Identify the range of the function with the given domain.
x+3y=-8 Domain x¡Ý0
Domain X is greater than or equal to 0
if x = 0, y = -8/3
if x = 1, y = -9/3
if x = 2 , y = -10/3
if x = huge, y = (-8-huge)/3
which is -even more huge
so
the range is from -8/3 including -8/3 to -infinity
To find the range of the function, you need to solve the equation for "y" in terms of "x". Let's rearrange the equation:
x + 3y = -8
3y = -x - 8
y = (-x - 8)/3
Now we have the equation in the form of y = f(x), where f(x) is (-x - 8)/3. Since the domain x ≥ 0, we need to find the range of the function for x values greater than or equal to zero.
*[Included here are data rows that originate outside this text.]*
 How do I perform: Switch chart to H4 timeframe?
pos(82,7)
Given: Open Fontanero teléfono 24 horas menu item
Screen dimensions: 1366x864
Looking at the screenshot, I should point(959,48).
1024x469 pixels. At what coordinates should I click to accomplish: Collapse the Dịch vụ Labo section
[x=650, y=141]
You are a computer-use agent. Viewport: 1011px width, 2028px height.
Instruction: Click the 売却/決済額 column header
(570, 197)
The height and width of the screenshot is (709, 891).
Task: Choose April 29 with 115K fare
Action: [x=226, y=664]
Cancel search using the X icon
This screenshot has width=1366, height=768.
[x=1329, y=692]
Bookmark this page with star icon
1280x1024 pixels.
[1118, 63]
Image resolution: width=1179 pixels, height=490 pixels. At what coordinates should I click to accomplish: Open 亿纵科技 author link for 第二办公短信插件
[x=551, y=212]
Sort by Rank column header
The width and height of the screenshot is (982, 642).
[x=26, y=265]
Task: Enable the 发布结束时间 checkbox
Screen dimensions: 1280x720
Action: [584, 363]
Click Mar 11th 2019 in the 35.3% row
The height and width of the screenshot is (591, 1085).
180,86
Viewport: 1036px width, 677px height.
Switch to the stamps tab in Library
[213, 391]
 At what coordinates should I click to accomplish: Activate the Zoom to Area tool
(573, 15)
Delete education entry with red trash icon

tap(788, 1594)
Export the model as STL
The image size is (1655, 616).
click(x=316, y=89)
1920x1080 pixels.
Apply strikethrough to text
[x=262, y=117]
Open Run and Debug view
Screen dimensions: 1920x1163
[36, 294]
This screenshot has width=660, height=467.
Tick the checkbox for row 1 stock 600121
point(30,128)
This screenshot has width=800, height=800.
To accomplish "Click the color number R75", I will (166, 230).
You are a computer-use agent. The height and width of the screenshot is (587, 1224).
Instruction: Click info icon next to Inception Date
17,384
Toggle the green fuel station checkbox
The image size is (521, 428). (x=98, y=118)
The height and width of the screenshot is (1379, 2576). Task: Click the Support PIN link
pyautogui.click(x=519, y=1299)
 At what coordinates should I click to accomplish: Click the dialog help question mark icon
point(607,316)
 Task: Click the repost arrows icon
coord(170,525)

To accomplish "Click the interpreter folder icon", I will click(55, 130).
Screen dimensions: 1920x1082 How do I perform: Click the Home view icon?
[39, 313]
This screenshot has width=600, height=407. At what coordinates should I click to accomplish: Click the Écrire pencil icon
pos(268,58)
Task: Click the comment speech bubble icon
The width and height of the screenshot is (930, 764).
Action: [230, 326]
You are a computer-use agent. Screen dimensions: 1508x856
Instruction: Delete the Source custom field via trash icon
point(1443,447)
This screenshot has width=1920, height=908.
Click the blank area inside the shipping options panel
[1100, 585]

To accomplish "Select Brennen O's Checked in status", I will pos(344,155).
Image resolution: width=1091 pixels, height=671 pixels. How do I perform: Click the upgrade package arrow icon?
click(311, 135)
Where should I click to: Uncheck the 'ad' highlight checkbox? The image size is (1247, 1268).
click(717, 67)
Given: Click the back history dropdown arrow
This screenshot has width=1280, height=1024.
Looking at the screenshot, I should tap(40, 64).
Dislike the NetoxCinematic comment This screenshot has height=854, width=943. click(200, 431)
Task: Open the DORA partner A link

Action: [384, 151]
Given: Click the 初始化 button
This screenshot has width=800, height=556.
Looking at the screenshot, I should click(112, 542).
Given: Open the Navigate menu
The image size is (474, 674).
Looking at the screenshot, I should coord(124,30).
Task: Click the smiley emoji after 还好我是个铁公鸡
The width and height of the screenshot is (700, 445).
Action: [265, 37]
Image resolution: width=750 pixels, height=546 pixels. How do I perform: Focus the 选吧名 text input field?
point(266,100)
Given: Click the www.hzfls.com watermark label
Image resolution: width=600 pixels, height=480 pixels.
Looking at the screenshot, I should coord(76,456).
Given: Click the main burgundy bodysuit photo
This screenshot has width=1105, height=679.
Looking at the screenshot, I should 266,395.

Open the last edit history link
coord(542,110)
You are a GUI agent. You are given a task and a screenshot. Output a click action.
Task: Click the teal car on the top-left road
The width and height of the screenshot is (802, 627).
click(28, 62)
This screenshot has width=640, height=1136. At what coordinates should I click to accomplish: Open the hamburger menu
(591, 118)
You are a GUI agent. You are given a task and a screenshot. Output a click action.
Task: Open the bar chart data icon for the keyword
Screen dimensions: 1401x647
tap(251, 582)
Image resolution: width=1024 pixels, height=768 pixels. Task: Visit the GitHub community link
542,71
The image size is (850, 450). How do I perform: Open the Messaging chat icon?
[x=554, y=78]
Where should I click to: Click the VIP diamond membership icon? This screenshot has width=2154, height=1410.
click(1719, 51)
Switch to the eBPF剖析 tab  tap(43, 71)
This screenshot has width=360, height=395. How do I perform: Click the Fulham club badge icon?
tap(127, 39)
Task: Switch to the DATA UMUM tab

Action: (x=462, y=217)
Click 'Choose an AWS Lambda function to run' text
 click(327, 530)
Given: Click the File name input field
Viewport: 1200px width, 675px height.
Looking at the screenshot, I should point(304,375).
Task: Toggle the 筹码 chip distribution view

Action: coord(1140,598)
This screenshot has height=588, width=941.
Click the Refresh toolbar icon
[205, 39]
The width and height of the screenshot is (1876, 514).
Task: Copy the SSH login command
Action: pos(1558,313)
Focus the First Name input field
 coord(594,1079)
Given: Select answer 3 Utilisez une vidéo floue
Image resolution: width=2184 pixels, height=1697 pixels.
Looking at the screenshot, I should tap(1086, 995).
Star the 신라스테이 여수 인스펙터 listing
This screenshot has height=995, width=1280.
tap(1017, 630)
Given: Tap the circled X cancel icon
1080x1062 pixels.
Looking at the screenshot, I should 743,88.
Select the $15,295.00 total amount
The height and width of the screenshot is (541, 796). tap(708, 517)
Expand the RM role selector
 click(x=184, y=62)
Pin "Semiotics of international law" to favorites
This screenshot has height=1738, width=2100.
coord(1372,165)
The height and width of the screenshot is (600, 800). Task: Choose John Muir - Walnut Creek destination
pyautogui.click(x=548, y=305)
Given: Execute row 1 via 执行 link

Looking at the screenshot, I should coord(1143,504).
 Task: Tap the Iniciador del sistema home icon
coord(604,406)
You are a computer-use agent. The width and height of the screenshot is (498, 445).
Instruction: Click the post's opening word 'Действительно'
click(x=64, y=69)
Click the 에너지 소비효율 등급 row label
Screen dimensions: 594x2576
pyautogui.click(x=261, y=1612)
By observing the function, we can see that as x increases, y decreases. Additionally, there are no restrictions on the possible values of y. Therefore, the range of the function is all real numbers.
In interval notation, the range would be (-∞, ∞).
To identify the range of the function, we need to solve the given equation for y and consider the restriction x≥0. Let's rearrange the equation:
x + 3y = -8
Subtract x from both sides of the equation:
3y = -8 - x
Divide both sides of the equation by 3:
y = (-8 - x) / 3
Now, let's consider the condition x≥0. Since x is greater than or equal to 0, the expression inside the parentheses (-8 - x) should be at its largest value. This occurs when x = 0.
Substitute x = 0 into the equation:
y = (-8 - 0) / 3
y = -8 / 3
Therefore, the range of the function with the given domain is y = -8/3.